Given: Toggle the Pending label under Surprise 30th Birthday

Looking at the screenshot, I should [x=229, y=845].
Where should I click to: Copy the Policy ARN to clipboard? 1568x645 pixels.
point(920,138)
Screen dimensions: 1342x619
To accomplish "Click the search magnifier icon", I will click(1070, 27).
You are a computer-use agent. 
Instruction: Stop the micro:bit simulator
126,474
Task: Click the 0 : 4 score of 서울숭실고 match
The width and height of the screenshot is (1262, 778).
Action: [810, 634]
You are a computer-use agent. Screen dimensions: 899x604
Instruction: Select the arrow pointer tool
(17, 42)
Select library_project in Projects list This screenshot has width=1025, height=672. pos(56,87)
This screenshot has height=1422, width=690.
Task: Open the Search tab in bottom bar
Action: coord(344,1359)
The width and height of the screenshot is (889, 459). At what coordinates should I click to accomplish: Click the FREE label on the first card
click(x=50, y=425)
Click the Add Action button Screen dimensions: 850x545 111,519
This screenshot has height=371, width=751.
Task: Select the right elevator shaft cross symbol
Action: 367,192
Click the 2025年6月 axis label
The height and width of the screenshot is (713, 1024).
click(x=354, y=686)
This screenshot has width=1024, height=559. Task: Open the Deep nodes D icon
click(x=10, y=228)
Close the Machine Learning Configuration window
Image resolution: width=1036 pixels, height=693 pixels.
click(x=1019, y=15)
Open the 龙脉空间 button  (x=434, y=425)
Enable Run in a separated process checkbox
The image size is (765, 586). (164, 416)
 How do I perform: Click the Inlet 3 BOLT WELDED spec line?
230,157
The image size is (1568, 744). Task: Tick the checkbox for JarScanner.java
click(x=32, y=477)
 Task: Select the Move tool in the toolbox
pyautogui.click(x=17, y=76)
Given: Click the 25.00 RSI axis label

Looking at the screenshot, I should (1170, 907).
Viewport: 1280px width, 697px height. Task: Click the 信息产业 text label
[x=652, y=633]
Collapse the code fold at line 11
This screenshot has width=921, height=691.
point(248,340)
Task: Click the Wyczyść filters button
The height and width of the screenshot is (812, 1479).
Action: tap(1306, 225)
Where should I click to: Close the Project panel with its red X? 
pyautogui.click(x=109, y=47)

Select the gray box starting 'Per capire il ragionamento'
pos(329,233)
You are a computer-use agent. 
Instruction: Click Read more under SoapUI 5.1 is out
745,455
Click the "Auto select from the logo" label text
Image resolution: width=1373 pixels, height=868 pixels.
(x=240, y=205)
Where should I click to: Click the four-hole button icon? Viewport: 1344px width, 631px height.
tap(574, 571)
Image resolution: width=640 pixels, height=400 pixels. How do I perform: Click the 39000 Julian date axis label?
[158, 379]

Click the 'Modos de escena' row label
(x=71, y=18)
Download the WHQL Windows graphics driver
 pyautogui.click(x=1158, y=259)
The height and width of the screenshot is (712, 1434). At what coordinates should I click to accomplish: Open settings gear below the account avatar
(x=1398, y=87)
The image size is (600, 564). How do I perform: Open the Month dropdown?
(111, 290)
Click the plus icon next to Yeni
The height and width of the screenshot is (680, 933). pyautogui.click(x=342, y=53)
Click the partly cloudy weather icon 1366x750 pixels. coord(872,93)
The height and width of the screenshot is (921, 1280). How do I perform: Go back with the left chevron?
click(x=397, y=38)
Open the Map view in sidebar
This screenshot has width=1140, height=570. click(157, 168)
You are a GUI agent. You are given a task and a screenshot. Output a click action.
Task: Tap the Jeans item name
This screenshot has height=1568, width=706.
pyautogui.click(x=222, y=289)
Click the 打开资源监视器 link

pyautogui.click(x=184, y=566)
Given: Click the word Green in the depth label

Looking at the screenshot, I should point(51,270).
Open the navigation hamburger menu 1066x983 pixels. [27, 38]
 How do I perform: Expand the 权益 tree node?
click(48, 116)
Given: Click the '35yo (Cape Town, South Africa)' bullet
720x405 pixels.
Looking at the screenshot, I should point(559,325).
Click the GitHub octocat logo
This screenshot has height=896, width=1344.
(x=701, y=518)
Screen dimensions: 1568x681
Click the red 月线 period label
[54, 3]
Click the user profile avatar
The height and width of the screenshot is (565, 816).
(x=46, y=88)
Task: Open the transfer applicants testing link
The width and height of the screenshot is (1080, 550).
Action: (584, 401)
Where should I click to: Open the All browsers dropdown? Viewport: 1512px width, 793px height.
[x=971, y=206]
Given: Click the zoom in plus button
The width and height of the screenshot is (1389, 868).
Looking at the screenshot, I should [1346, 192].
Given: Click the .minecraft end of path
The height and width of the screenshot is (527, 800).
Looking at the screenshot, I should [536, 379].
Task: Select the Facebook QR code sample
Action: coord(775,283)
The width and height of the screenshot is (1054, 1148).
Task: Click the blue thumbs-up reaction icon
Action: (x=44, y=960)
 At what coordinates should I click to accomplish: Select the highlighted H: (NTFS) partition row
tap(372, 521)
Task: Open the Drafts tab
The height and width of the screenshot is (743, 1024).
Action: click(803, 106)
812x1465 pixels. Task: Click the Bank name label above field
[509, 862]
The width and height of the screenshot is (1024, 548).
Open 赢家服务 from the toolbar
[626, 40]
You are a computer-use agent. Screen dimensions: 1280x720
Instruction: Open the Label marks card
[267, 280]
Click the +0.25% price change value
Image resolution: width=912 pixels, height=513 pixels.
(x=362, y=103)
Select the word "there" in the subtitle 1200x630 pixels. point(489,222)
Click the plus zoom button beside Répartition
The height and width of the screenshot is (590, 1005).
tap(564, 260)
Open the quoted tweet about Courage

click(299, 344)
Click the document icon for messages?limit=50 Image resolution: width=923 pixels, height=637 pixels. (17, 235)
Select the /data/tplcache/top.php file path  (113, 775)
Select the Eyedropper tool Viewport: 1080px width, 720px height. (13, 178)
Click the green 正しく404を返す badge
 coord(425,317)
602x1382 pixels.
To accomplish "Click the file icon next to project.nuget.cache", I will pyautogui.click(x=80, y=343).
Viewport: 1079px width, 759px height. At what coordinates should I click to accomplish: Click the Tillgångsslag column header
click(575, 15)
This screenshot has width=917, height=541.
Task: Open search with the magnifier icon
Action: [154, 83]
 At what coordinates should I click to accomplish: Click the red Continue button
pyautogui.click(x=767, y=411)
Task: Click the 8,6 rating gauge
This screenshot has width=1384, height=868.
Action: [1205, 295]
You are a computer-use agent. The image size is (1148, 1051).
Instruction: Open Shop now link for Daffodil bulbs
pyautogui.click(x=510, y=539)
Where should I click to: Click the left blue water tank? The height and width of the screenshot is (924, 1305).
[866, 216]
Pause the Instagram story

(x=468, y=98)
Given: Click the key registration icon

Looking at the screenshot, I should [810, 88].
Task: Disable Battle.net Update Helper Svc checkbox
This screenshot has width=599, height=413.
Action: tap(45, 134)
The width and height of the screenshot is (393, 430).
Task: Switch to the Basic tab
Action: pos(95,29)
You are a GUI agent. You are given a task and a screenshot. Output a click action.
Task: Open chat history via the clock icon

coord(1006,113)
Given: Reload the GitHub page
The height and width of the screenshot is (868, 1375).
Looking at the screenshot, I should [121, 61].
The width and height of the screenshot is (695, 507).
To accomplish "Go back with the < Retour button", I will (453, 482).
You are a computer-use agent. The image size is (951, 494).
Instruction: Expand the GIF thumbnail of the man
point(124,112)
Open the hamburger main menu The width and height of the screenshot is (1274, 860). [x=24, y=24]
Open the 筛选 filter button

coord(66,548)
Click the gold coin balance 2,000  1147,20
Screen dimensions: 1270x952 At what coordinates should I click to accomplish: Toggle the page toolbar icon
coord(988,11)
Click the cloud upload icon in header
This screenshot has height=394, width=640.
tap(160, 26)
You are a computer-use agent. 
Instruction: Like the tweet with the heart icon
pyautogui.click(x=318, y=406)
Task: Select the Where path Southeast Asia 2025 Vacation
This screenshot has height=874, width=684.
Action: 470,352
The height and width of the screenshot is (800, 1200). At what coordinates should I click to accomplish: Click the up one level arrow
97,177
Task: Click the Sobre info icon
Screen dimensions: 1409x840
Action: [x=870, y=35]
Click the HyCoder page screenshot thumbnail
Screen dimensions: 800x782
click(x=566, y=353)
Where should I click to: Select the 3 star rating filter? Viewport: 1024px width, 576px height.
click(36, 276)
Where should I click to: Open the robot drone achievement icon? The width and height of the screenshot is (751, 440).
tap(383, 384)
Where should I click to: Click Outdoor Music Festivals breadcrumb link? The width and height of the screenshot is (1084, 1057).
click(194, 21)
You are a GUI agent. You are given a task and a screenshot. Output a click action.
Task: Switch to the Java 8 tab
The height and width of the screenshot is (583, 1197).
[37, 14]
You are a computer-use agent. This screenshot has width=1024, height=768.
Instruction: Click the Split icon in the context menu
══════════════════════════════
EXERCISE -
Across the material above, count each line with the string "zoom" and state the number alone.

REPLY TO THE TASK -
2